2. O sentimento moderno de infância corresponde a duas atitudes contraditórias que caracterizam o comportamento dos adultos até os dias de hoje: uma considera a criança ingênua, inocente e graciosa e é traduzida pela “paparicação” dos adultos; e outra surge simultaneamente à primeira, mas se contrapõe a ela, tomando a criança como um ser imperfeito e incompleto, que necessita da “moralização” e da educação feita pelo adulto (KRAMER, 1992, p. 17).

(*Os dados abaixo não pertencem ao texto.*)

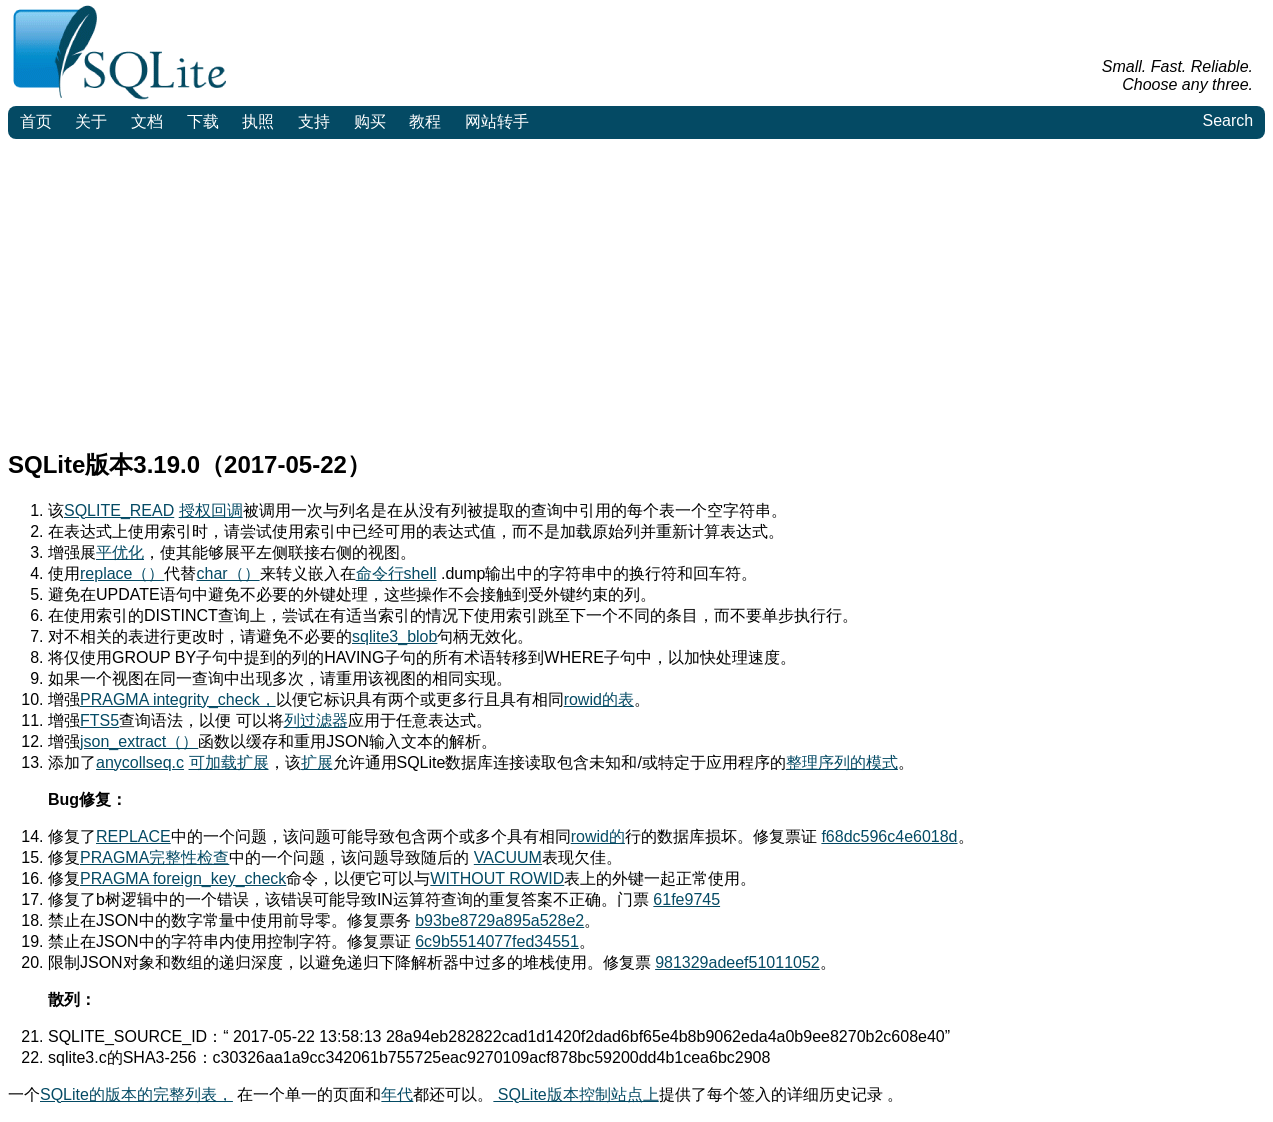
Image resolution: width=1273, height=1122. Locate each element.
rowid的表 (599, 699)
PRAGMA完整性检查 (154, 857)
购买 (370, 121)
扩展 (317, 762)
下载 (203, 121)
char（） (227, 573)
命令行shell (396, 573)
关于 (91, 121)
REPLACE (133, 836)
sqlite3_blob (394, 636)
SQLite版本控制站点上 (575, 1094)
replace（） (122, 573)
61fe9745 (686, 899)
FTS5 (99, 720)
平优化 (120, 552)
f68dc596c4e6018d (889, 836)
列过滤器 (316, 720)
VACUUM (508, 857)
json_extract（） (139, 741)
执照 (258, 121)
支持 (314, 121)
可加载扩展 (229, 762)
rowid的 (598, 836)
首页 (36, 121)
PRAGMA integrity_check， (178, 699)
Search (1227, 120)
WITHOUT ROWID (497, 878)
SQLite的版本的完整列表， (136, 1094)
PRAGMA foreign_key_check (183, 878)
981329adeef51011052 (737, 962)
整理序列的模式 (842, 762)
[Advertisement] (637, 289)
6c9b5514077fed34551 (497, 941)
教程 (425, 121)
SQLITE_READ (119, 510)
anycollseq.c (140, 762)
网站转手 (497, 121)
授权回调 (211, 510)
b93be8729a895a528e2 (499, 920)
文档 (147, 121)
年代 (397, 1094)
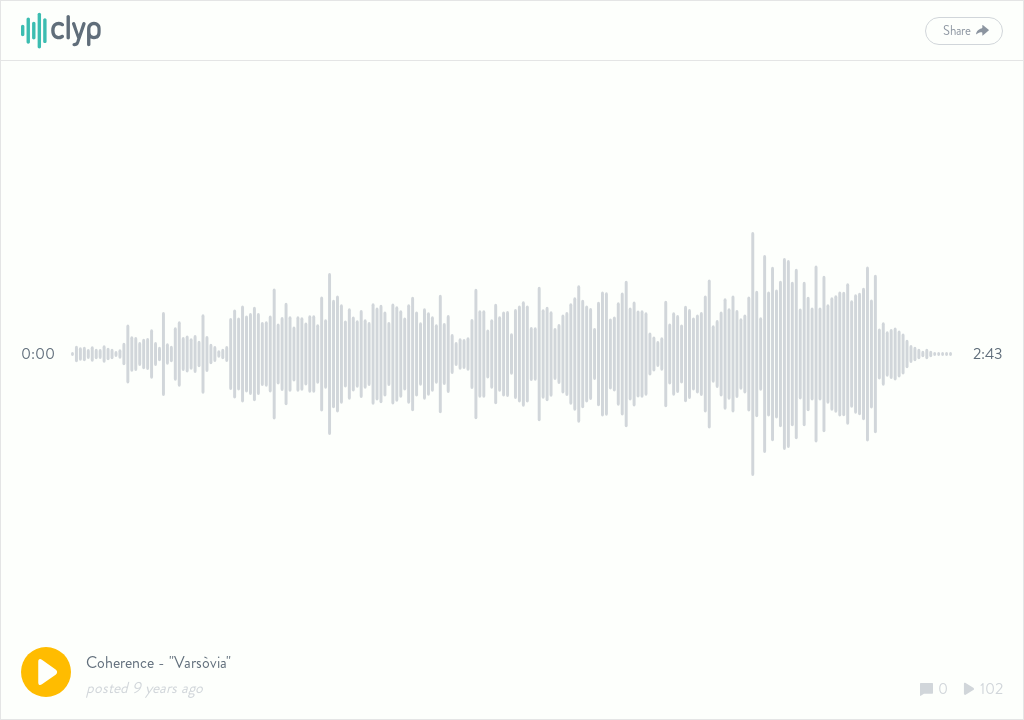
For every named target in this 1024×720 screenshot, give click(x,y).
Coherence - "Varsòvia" (158, 662)
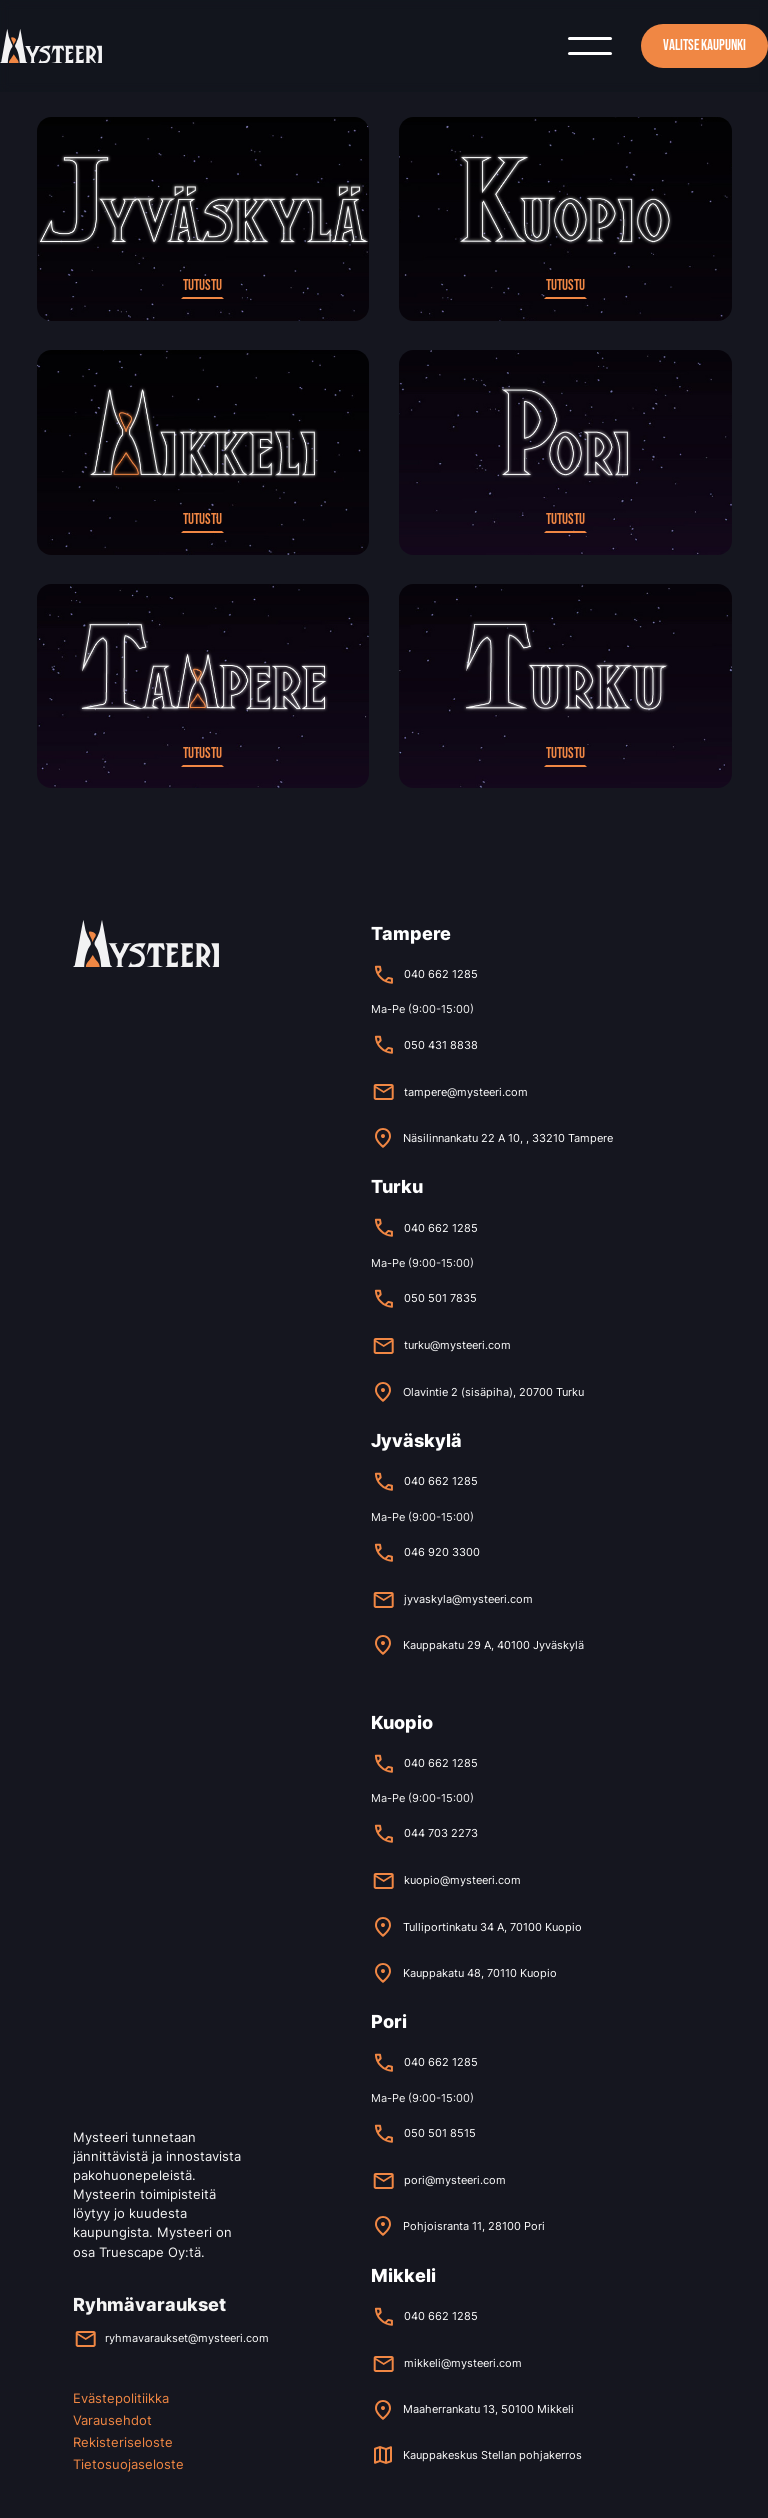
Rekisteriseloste (123, 2442)
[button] (590, 46)
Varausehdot (112, 2420)
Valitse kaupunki (704, 45)
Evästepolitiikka (121, 2398)
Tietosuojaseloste (128, 2464)
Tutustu (202, 285)
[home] (51, 45)
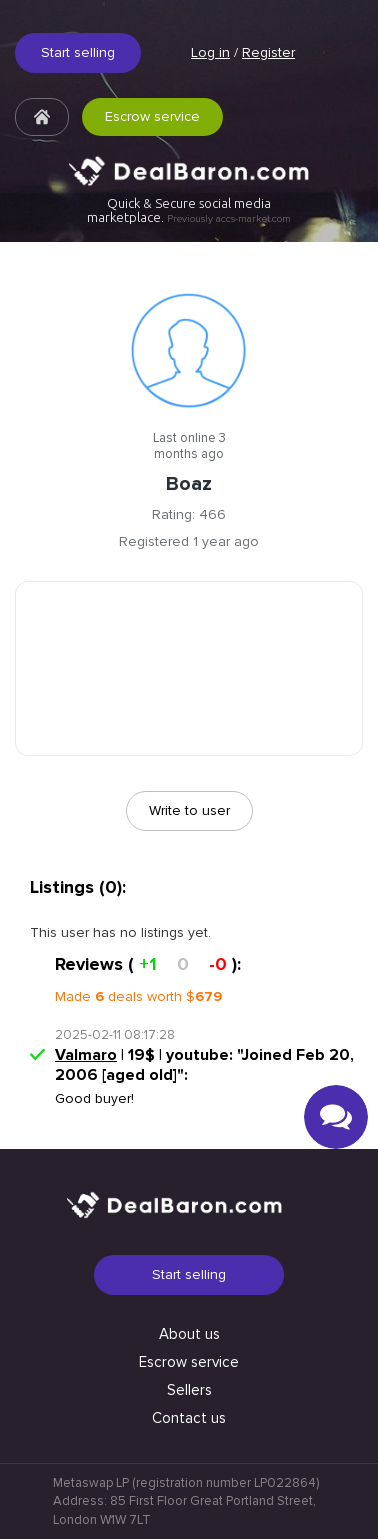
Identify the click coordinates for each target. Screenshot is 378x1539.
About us (189, 1334)
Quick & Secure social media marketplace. (189, 210)
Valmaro (86, 1055)
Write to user (189, 810)
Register (268, 52)
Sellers (189, 1390)
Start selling (78, 52)
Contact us (189, 1418)
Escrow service (152, 116)
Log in (210, 52)
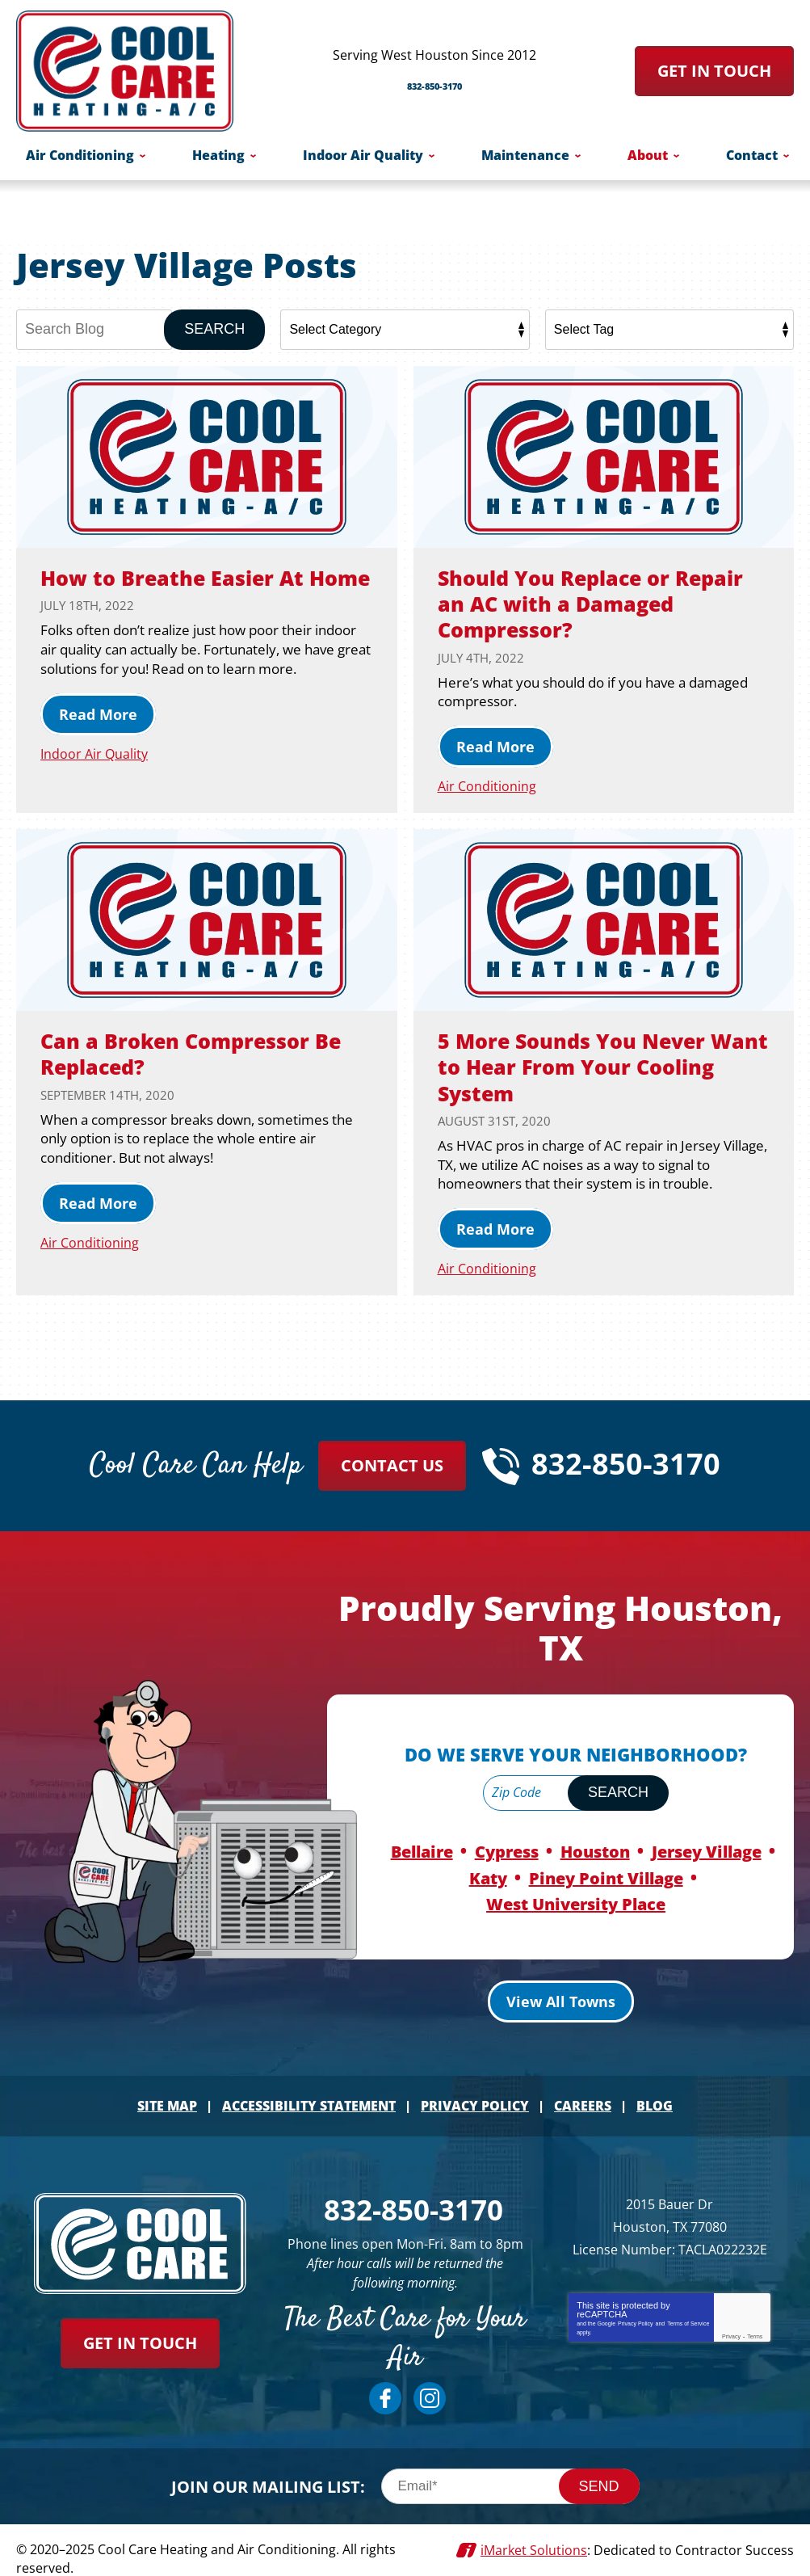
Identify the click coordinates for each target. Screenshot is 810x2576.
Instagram (429, 2385)
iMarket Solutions (534, 2536)
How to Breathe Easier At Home (184, 590)
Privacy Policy (635, 2313)
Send (599, 2473)
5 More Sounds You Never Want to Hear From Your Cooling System (585, 1065)
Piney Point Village (606, 1873)
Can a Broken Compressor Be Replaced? (205, 1052)
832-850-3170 (434, 79)
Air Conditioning (488, 786)
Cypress (507, 1848)
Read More (98, 740)
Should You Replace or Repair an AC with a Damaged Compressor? (570, 603)
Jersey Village (707, 1848)
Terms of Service (688, 2313)
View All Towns (560, 1992)
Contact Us (392, 1464)
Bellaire (422, 1848)
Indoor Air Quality (95, 779)
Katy (488, 1873)
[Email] (510, 2473)
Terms (754, 2326)
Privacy (731, 2326)
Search (214, 329)
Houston (595, 1848)
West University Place (575, 1897)
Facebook (385, 2385)
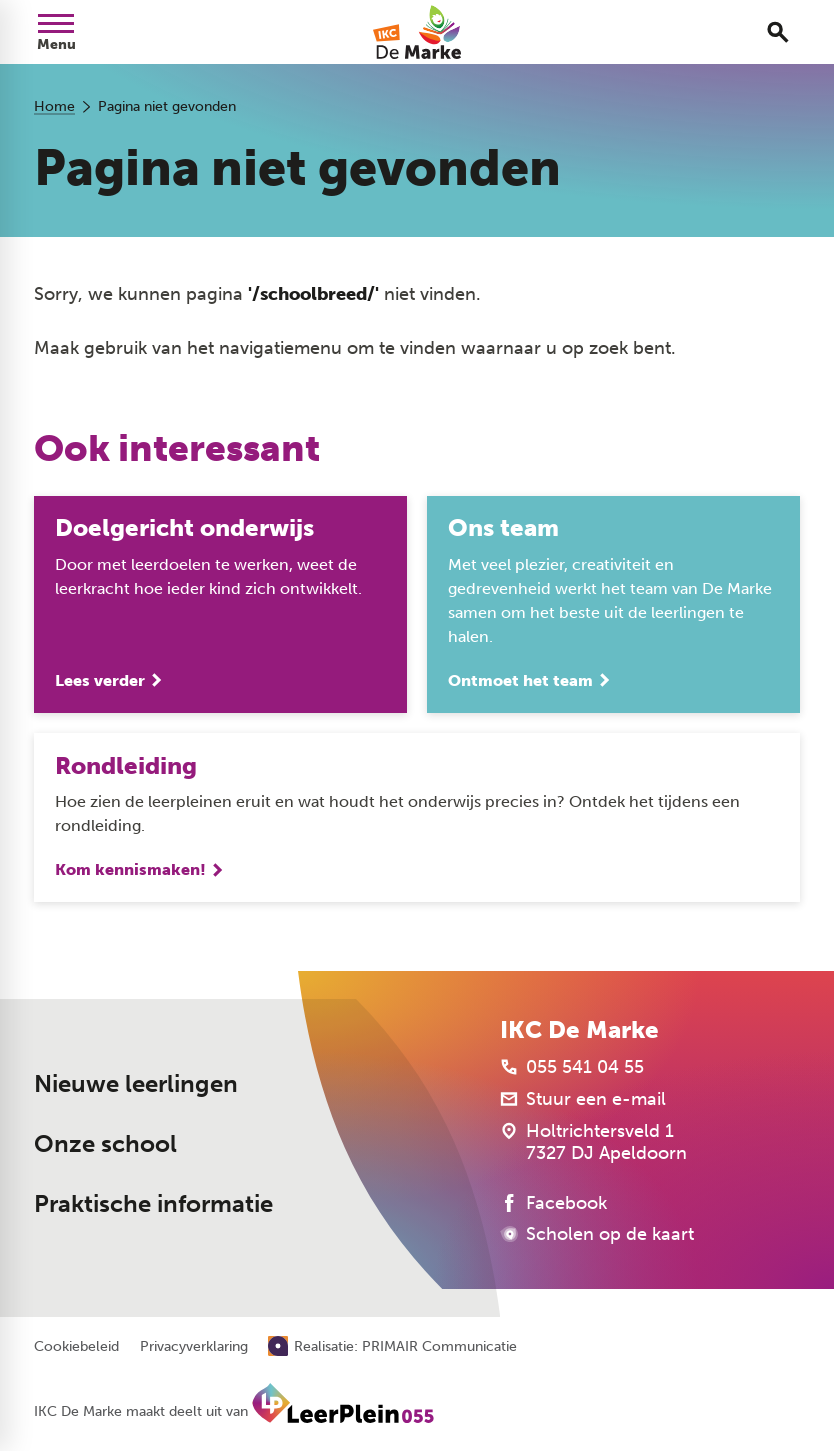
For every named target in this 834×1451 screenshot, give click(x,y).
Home (54, 106)
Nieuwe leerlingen (136, 1083)
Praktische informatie (153, 1203)
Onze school (105, 1143)
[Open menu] (56, 32)
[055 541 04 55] (572, 1067)
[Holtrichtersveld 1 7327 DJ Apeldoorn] (593, 1142)
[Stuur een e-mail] (583, 1099)
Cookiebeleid (76, 1347)
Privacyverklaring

Será que esta percepção hoje é diferente? Outra alteração que ocorre no período está vinculada à família, que não é algo novo, novo é “o sentimento de família que surge nos séculos XVI e XVII, inseparável do sentimento de infância. O reduto familiar torna-se, então, cada vez mais privado e, progressivamente, esta instituição vai assumindo funções antes preenchidas pela comunidade” (KRAMER, 1992, p.18). O que é percebido, à primeira vista, é que

As noções de inocência e de razão não se opõem, elas são os elementos básicos que fundamentam o conceito de criança como essência ou natureza,

que persiste até hoje: considera-se, a partir desse conceito, que todas as crianças são iguais (conceito único), corresponde a um ideal de criança abstrato, mas que se concretiza na criança burguesa (KRAMER, 1992, p.18). Para sintetizar as ponderações a respeito do conceito de infância e também superar sua idéia estereotipada, note-se o que diz Kramer (1992, p.19), sobre o assunto:

A idéia de infância, como se pode concluir, não existiu sempre, e nem da mesma maneira. Ao contrário, ela aparece com a sociedade capitalista, urbano- industrial, na medida em mudam a inserção e o papel social da criança na comunidade. Se, na sociedade feudal, a criança exercia um papel produtivo direto (“de adulto”) assim que ultrapassava o período de alta mortalidade, na sociedade burguesa ela passa a ser alguém que precisa ser cuidada, escolarizada e preparada para um atuação futura. Este conceito de infância é, pois, determinado historicamente pela modificação das formas de organização da sociedade.

E de que criança se está falando? Como percebê-la nesse emaranhado de conceitos, sempre orientados a partir da visão do adulto, logo, uma visão assimétrica e desigual?

Partindo-se do princípio de que a relação dos homens com a produção da vida material o fator determinante, tanto das relações que os homens estabelecem entre si, quanto da produção de idéias, pode-se dizer que a relação primeira existente entre o adulto e a criança é econômica. Para o adulto, a criança é um ser economicamente não produtivo que ele deve alimentar e proteger. A criança é, portanto, financeiramente dependente do adulto (KRAMER, 1992, p.22). Nesta relação, onde o econômico subjaz o adulto de uma forma geral encara a criança como um investimento, esperando colher dividendos futuros, o que se percebe é que além de abstrata, tem-se a idéia de uma criança enquanto um ser homogêneo.

Tal significação econômica da infância fundamenta o valor atribuído à criança nos vários domínios da realidade social. A criança não tem, pois, um valor único, e não existe uma forma universalmente ideal de relação entre criança e adulto. Tratar da criança em abstrato, sem levar em consideração as diferentes condições de vida, é dissimular a significação social da infância (KRAMER, 1992, p. 23).

Esta criança anunciada termina se transformando no modelo que interessa à escola, modelo este que justifica o não aprender, pois se existe um culpado, este é sempre o aluno, nunca a escola, e consolida currículos e programas que não levam em consideração a diversidade social dos alunos.

Assim como não é possível universalizar o sentido de infância, a ponto de afirmar que todos, ou todas as crianças a vivenciarão, embora tenha-se instituído, formalmente, um tempo cronológico, sabe-se que ter ou não ter infância vai depender e muito da

classe social em que a criança estiver inserida, é claro que muitas das crianças “bem nascidas” têm a infância transformada em trabalho, com suas inúmeras obrigações, tipo: aulas de balet, de tênis, de natação etc. Enquanto os desfavorecidos estão nas sinaleiras das grandes cidades, nos canaviais, quebrando pedras; do mesmo modo, não se pode generalizar um sentido único de criança, com base nas premissas enunciadas, portanto, a percepção de criança e infância desenvolvida neste trabalho não perde de vista estes pressupostos.